Vanilla quicksort is, as ever, a good example. It's T( n^2 ) in the worst case (it will actually take at least n^2 steps, but not significantly more), but T(n.log n) in the average case, which is to say the expected number of steps is proportional to n.log n. In the best case it is also T(n.log n) - but you could improve that for, by example, checking if the array was already sorted in which case the best case running time would be T( n ).
How does this relate to your question about the practical realisations of these bounds? Well, unfortunately, O( ) notation hides constants which real-world implementations have to deal with. So although we can say that, for example, for a T(n^2) operation we have to visit every possible pair of elements, we don't know how many times we have to visit them (except that it's not a function of n). So we could have to visit every pair 10 times, or 10^10 times, and the T(n^2) statement makes no distinction. Lower order functions are also hidden - we could have to visit every pair of elements once, and every individual element 100 times, because n^2 + 100n = T(n^2). The idea behind O( ) notation is that for large enough n, this doesn't matter at all because n^2 gets so much larger than 100n that we don't even notice the impact of 100n on the running time. However, we often deal with 'sufficiently small' n such that constant factors and so on make a real, significant difference.
For example, quicksort (average cost T(n.log n)) and heapsort (average cost T(n.log n)) are both sorting algorithms with the same average cost - yet quicksort is typically much faster than heapsort. This is because heapsort does a few more comparisons per element than quicksort.
This is not to say that O( ) notation is useless, just imprecise. It's quite a blunt tool to wield for small n.
(As a final note to this treatise, remember that O( ) notation just describes the growth of any function - it doesn't necessarily have to be time, it could be memory, messages exchanged in a distributed system or number of CPUs required for a parallel algorithm.)

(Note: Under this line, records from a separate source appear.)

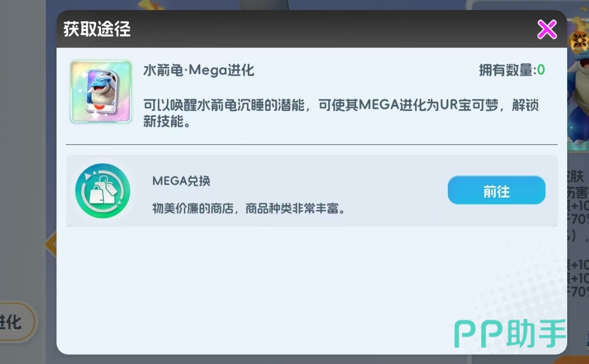Close the 获取途径 dialog with the X
The width and height of the screenshot is (589, 364).
coord(546,29)
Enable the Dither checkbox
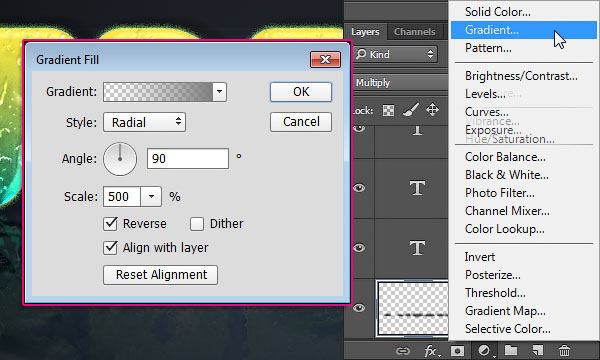This screenshot has height=360, width=600. click(x=197, y=224)
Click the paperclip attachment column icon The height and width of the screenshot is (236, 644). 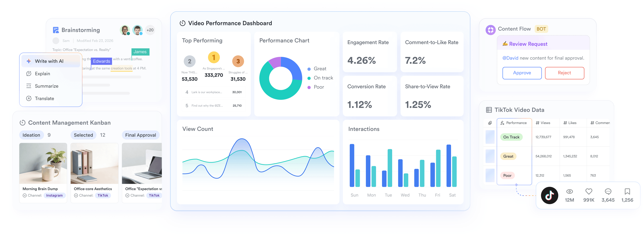[x=490, y=123]
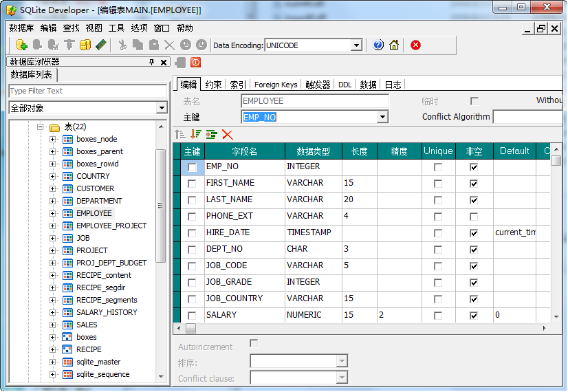Image resolution: width=568 pixels, height=392 pixels.
Task: Check the 主键 checkbox for FIRST_NAME row
Action: [x=192, y=184]
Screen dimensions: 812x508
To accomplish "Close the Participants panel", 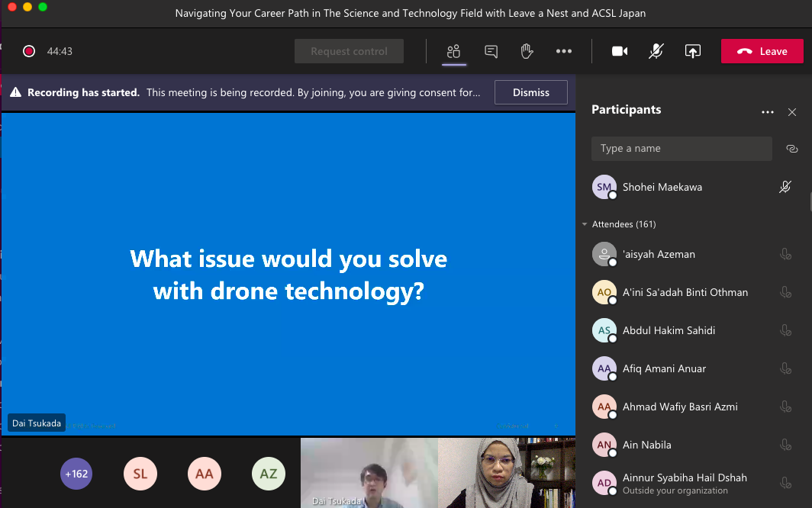I will [x=792, y=112].
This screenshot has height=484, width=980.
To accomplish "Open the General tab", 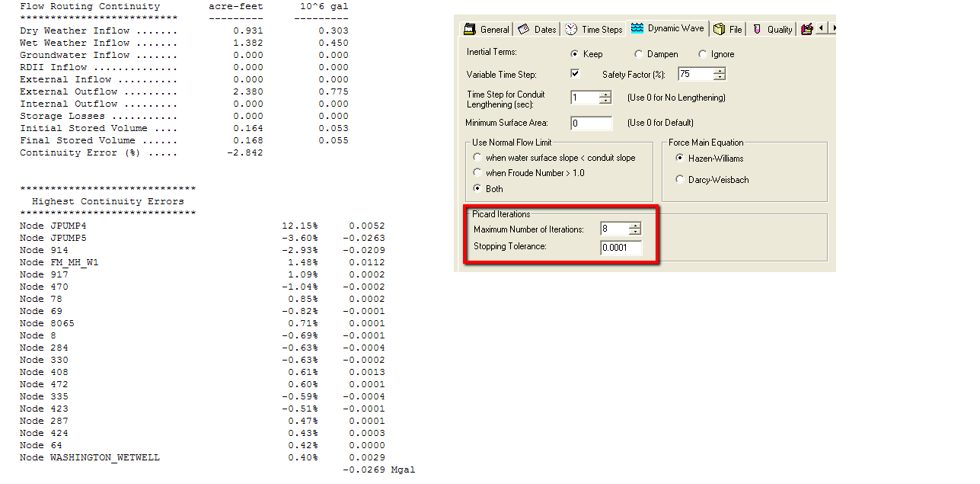I will click(x=487, y=30).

The way I describe it to my nontechnical friends is like this:
Consider multi-digit addition. Good old-fashioned, pencil-and-paper addition. The kind you learned when you were 7-8 years old. Given two three-or-four-digit numbers, you can find out what they add up to fairly easily.
If I gave you two 100-digit numbers, and asked you what they add up to, figuring it out would be pretty straightforward, even if you had to use pencil-and-paper. A bright kid could do such an addition in just a few minutes. This would only require about 100 operations.
Now, consider multi-digit multiplication. You probably learned that at around 8 or 9 years old. You (hopefully) did lots of repetitive drills to learn the mechanics behind it.
Now, imagine I gave you those same two 100-digit numbers and told you to multiply them together. This would be a much, much harder task, something that would take you hours to do - and that you'd be unlikely to do without mistakes. The reason for this is that (this version of) multiplication is O(n^2); each digit in the bottom number has to be multiplied by each digit in the top number, leaving a total of about n^2 operations. In the case of the 100-digit numbers, that's 10,000 multiplications.

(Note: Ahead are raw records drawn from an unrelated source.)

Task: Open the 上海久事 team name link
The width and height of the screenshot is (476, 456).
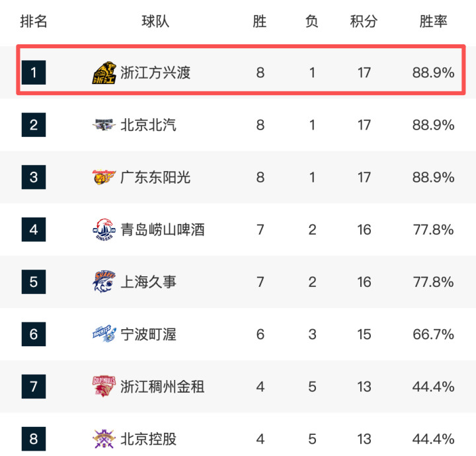Action: (x=148, y=282)
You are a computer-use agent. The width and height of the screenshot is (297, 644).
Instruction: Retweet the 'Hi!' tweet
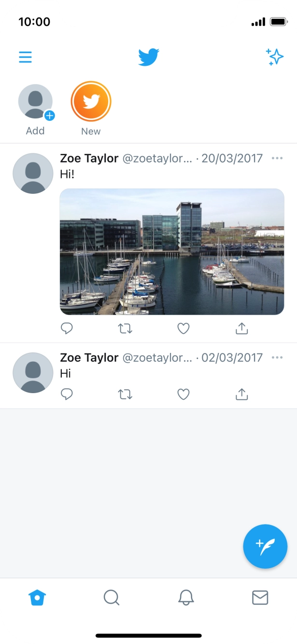pyautogui.click(x=125, y=328)
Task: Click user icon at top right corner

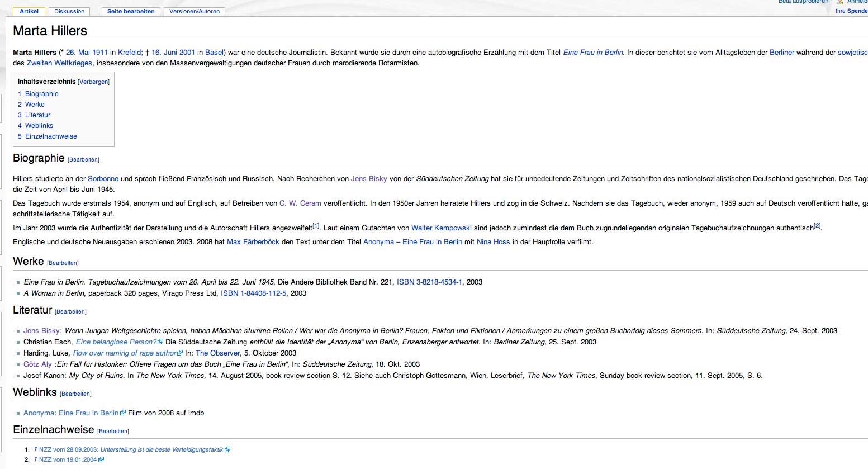Action: click(839, 2)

No, an O(n) algorithm does not mean it will perform an operation on each element. Big-O notation gives you a way to talk about the "speed" of you algorithm independent of your actual machine.
O(n) means that the time your algorithm will take grows linearly as your input increase. O(n^2) means that the time your algorithm takes grows as the square of your input. And so forth.

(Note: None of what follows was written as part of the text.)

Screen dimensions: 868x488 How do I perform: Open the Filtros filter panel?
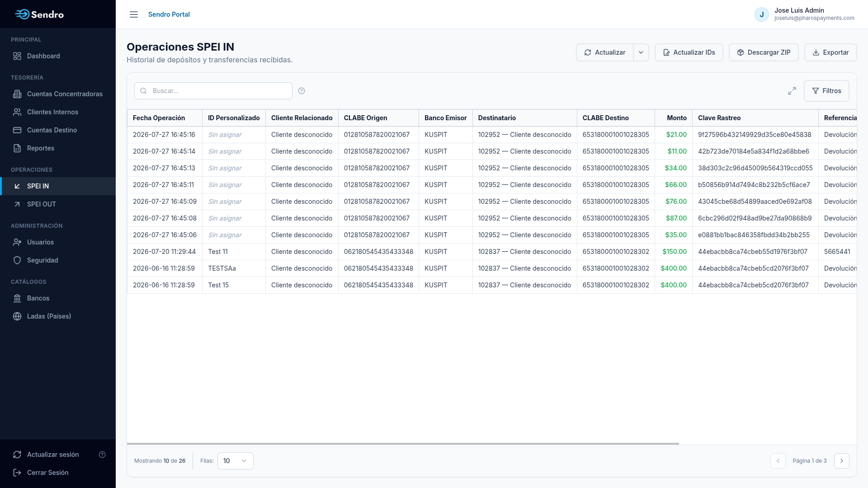pyautogui.click(x=826, y=91)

The way I think about it, is you have the task of cleaning up a problem caused by some evil villain V who picks N, and you have to estimate out how much longer it's going to take to finish your problem when he increases N.
O(1) -> increasing N really doesn't make any difference at all
O(log(N)) -> every time V doubles N, you have to spend an extra amount of time T to complete the task. V doubles N again, and you spend the same amount.
O(N) -> every time V doubles N, you spend twice as much time.
O(N^2) -> every time V doubles N, you spend 4x as much time. (it's not fair!!!)
O(N log(N)) -> every time V doubles N, you spend twice as much time plus a little more.
These are bounds of an algorithm; computer scientists want to describe how long it is going to take for large values of N. (which gets important when you are factoring numbers that are used in cryptography -- if the computers speed up by a factor of 10, how many more bits do you have to use to ensure it will still take them 100 years to break your encryption and not just 1 year?)
Some of the bounds can have weird expressions if it makes a difference to the people involved. I've seen stuff like O(N log(N) log(log(N))) somewhere in Knuth's Art of Computer Programming for some algorithms. (can't remember which one off the top of my head)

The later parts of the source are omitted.